Price and availability of therapies
The full list price of the therapy is £282,000 ($364,695) per patient, although the level of discount offered to the NHS has not been disclosed. While this is a landmark deal, and the first entry of CAR-T into the UK, it must be noted that estimates for the number of patients who will be eligible for Kymriah in the UK range from 15–30 patients per year. Pediatric ALL occurs in around 400 patients in the UK each year, in comparison to around 4,800 patients which are diagnosed with DLBCL.
The price for Yescarta in the US is $373,000. The negotiated UK price for Yescarta is confidential, although NICE stated that Gilead had proposed a “commercial arrangement” if the therapy was recommended. Nevertheless, NICE deemed the price too high to be considered a cost-effective use of National Health Service (NHS) resources.

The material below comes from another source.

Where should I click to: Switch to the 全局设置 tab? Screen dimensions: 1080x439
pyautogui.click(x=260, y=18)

The therapy will also not be available under the Cancer Drugs Fund, which concluded that it does not have the “plausible potential” to be cost-effective. NICE stated that there are no data to compare Yescarta with the current standard NHS treatment for R/R patients who have received two or more courses of chemotherapy—salvage chemotherapy.
However, the committee concluded that cost-effectiveness estimates for Yescarta compared with salvage chemotherapy exceeded £50,000 ($64,230) per year quality-adjusted life year (QALY) gained. That figure represents the upper limit of the extended range of cost effectiveness for cancer treatments.

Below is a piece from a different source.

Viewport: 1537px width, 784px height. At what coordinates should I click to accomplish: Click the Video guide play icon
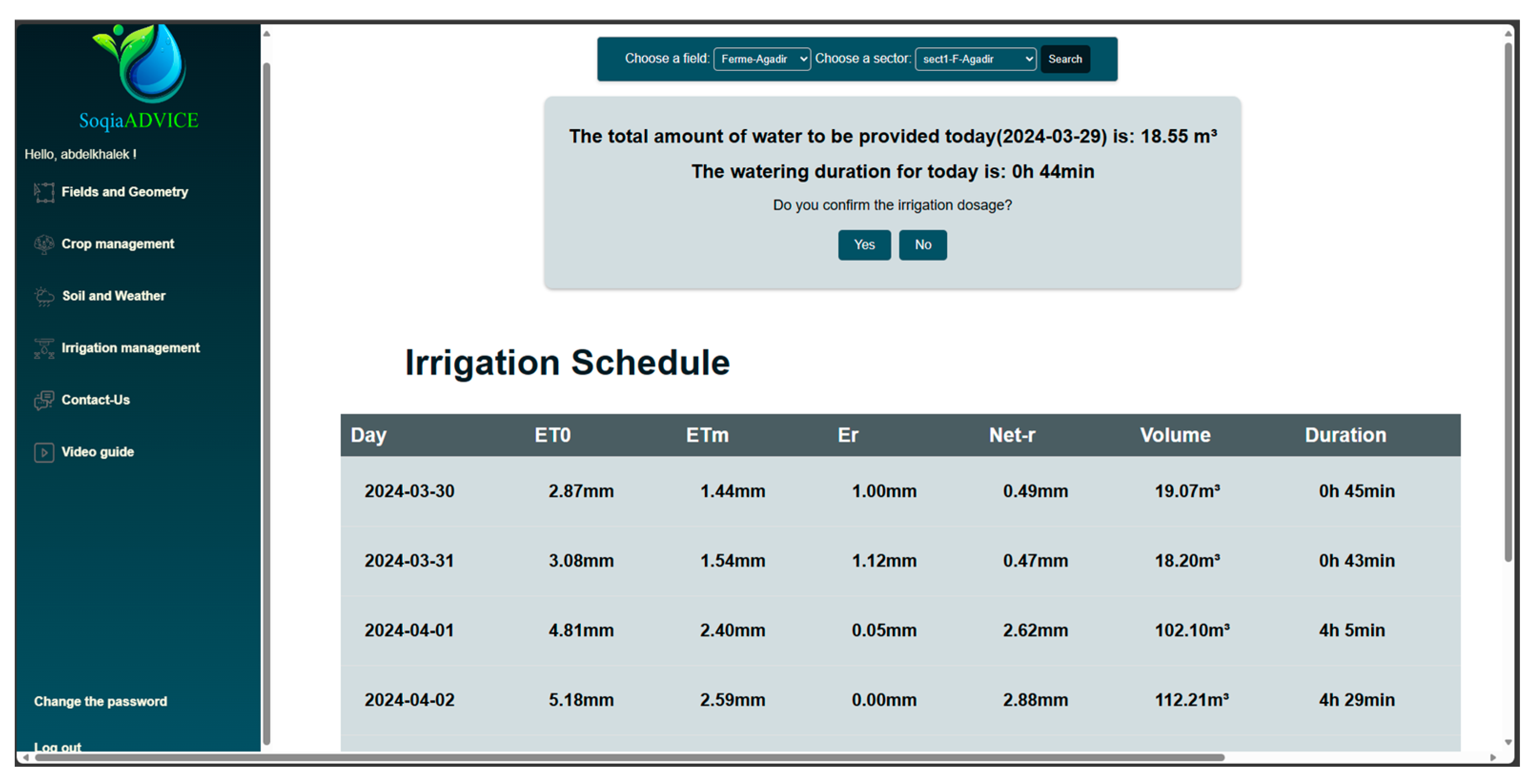click(x=43, y=452)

It remains to be seen whether the consultation period will change NICE’s verdict on Yescarta and whether Kymriah will receive a different verdict in DLBCL, but both these scenarios are unlikely. Gilead announced that it is in ongoing discussions with NICE to identify appropriate treatment comparators that can clarify how cell therapy may be made available to patients in the UK. Novartis announced its hope that the NHS will “continue the collaboration and flexibility” in DLBCL.
Another unanswered question is how the publicly financed health agencies in other European countries will deal with CAR-T reimbursement in the long term, or whether they will follow the approach taken by NICE. Both Yescarta and Kymriah have been funded in France since July 2018 under an ATU (temporary approval), which should last until the end of the year, granted by the ANSM (French National Agency for Medicines and Health Product Safety).
Under Germany’s drug pricing law, AMNOG (The Act on the Reform of the Market for Medical Products), the launch price of a new drug is freely determined by the manufacturing company and is maintained for a year while health technology assessment (HTA) procedures are finished and the company and umbrella payer group GKV-Spitzenverband (GKV-SV) negotiate a new reimbursed price.